São Paulo – A produção de motocicletas em setembro foi a melhor para o mês desde 2013, somando 139 mil 622 unidades produzidas no PIM, Polo Industrial de Manaus. Foi também o segundo melhor mês do ano, segundo os dados divulgados pela Abraciclo, na quinta-feira, 13. O volume do mês passado representou crescimento de 28,3% sobre igual período do ano passado e retração de 4,3% sobre agosto, que foi o melhor mês do ano até agora.
No acumulado de janeiro a setembro a indústria ultrapassou a marca de 1 milhão, chegando a 1 milhão 61 mil 543 motocicletas produzidas no País, crescimento de 18,4% com relação aos primeiros nove meses do ano passado. O presidente Marcos Fermanian classificou o resultado como importante, pois chegou próximo do volume de todo o ano de 2019, quando saíram das linhas de produção 1,1 milhão de unidades.
No varejo o setor registrou seu melhor resultado para setembro desde 2011, sendo também o segundo melhor mês do ano, somando 123 mil 641 unidades.

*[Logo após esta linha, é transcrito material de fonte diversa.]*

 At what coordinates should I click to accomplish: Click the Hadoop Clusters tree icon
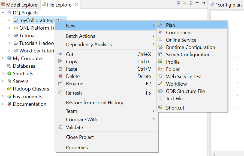point(9,89)
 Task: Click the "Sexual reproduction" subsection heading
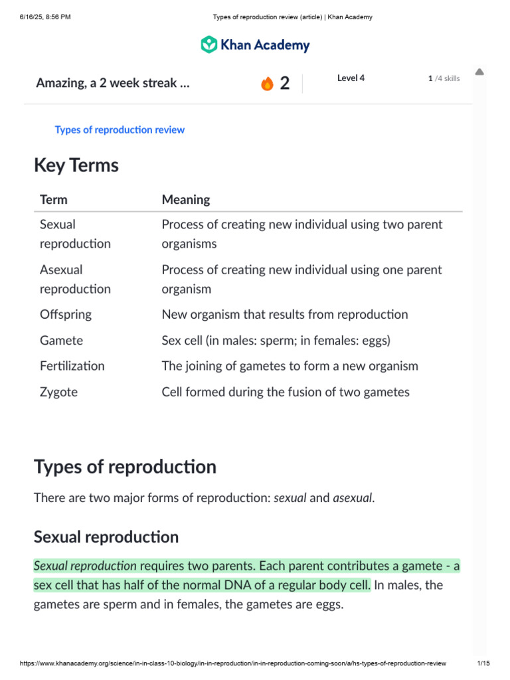(106, 537)
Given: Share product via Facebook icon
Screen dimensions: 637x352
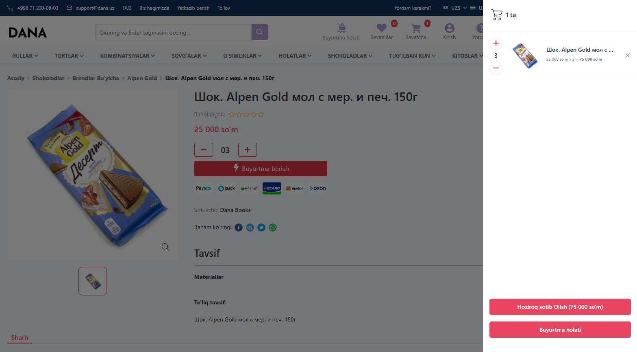Looking at the screenshot, I should click(x=239, y=227).
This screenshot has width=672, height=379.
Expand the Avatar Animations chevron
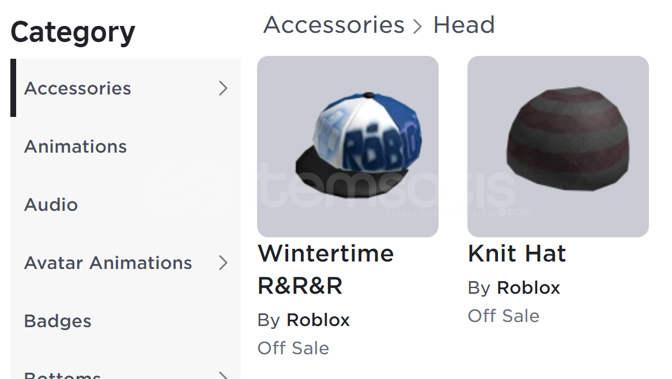(223, 263)
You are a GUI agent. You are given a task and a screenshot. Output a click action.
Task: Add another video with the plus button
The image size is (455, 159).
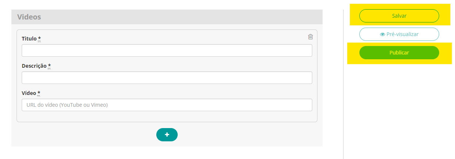167,135
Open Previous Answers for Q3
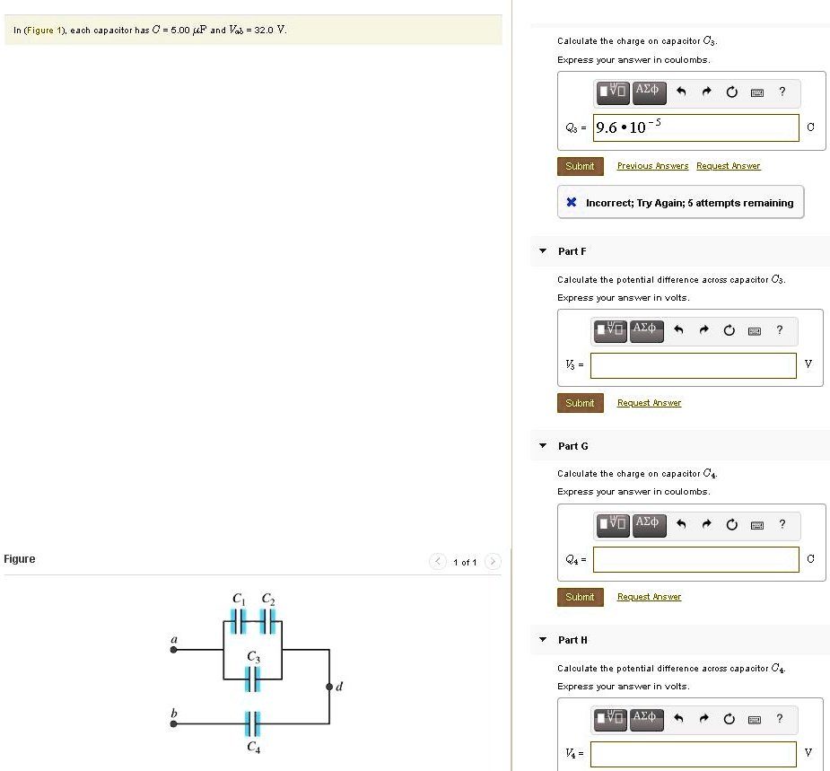This screenshot has width=830, height=771. point(652,165)
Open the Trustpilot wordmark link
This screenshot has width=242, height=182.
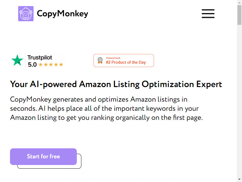pos(40,57)
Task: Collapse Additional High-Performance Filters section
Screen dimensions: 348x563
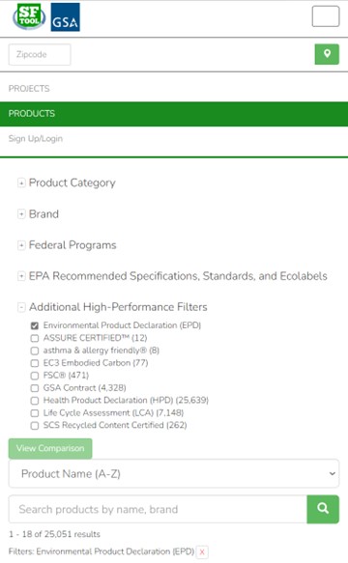Action: (21, 307)
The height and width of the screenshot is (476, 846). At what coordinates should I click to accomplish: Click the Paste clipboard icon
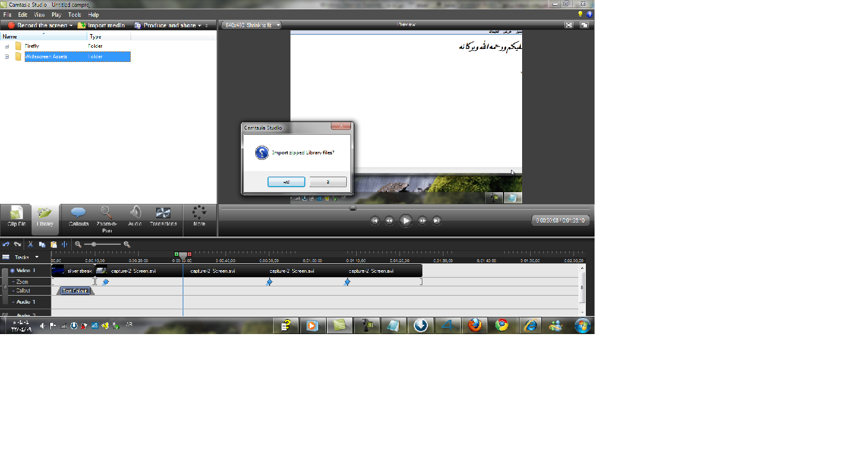(x=53, y=245)
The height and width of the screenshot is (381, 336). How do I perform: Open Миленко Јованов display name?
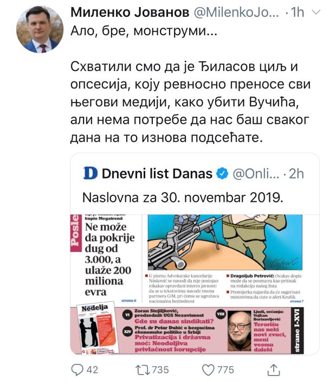(130, 12)
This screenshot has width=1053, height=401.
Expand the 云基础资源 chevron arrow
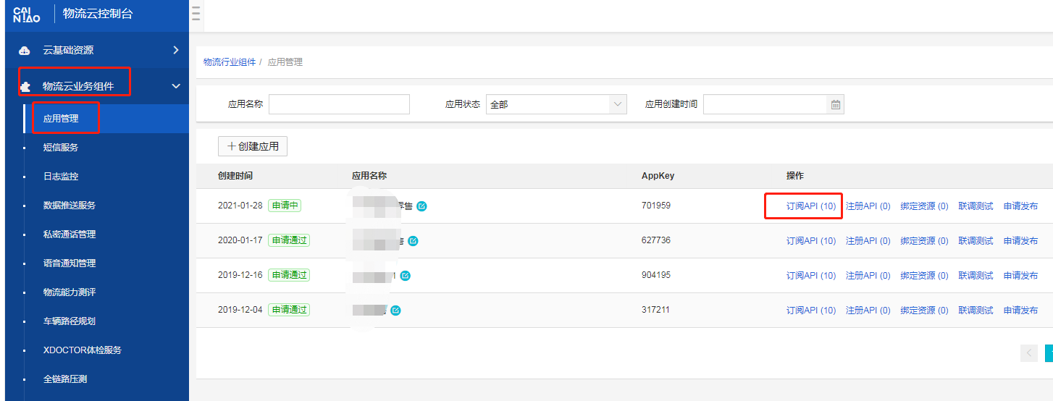click(175, 50)
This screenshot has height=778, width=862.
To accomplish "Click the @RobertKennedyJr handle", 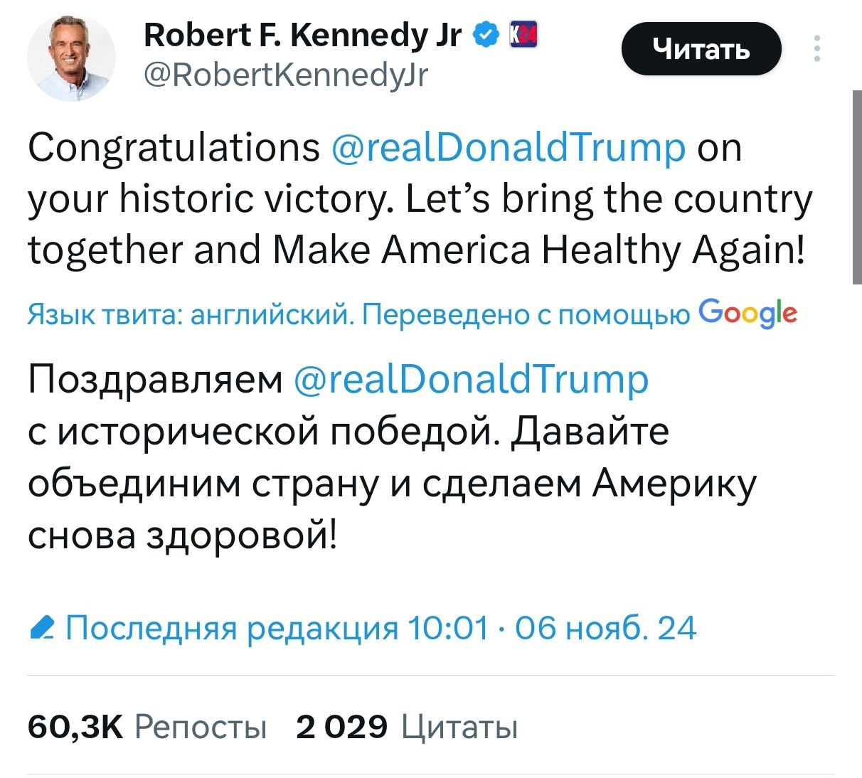I will coord(286,73).
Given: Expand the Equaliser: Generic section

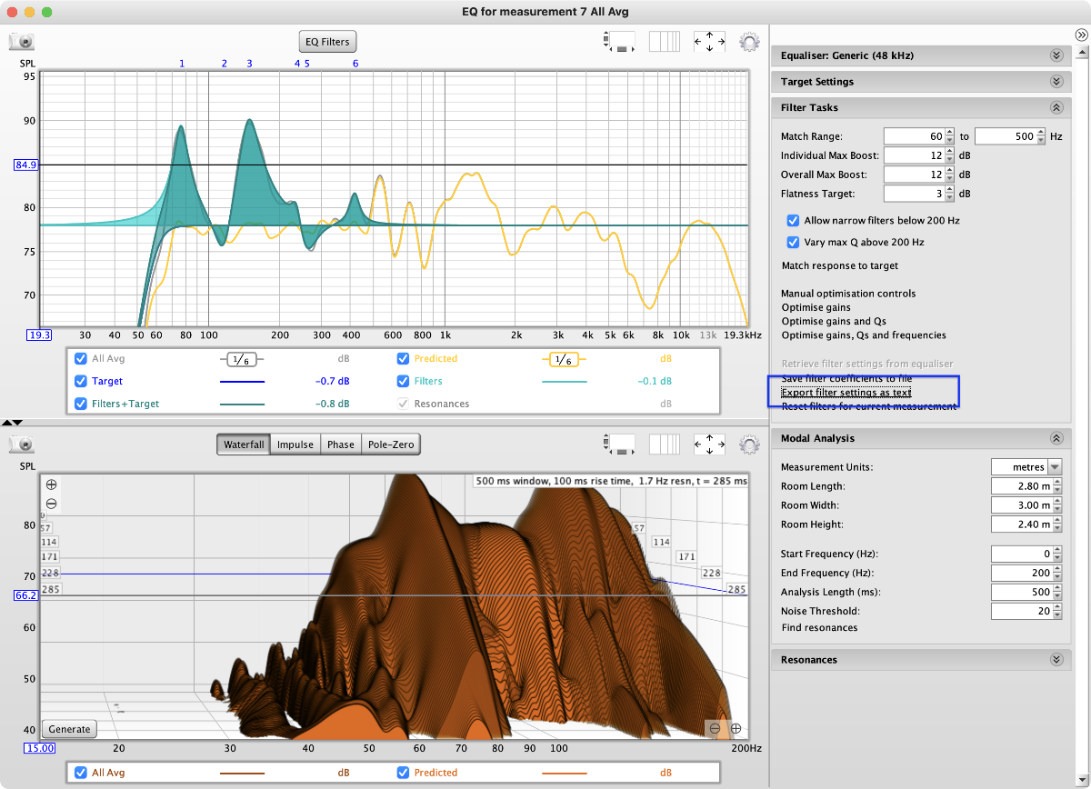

Esse volume superou em 13,6% o mesmo mês de 2021 e foi 4,3% maior do que em agosto, enquanto o acumulado do ano chegou a 986,2 mil motocicletas, crescimento de 17,3% sobre o ano passado.
Fermanian acredita que ainda existe uma demanda reprimida de 100 mil unidades: “As montadoras estão trabalhando para produzir mais, mas dificilmente vamos conseguir equilibrar o mercado até dezembro e parte desses pedidos seguirá para 2023”.
O segmento de duas rodas está sendo impulsionado por fatores como demanda crescente por mobilidade urbana, por terem nas motocicletas uma opção mais barata e com menor consumo de combustível, baixo custo de manutenção e protagonismo nas entregas urbanas.
Nas exportações uma novidade: a Colômbia, que em 2020 era o terceiro principal destino, hoje ocupa a primeira posição do ranking por país. A Argentina caiu para segundo lugar e os Estados Unidos para terceiro. De janeiro a setembro foram exportadas 43 mil 670 unidades, crescimento de 2,1% ante igual período do ano passado.
Em setembro os embarques somaram 5 mil 786 unidades, expansão de 18,8% na comparação com o mesmo mês de 2021 e queda de 25,9% com relação a agosto.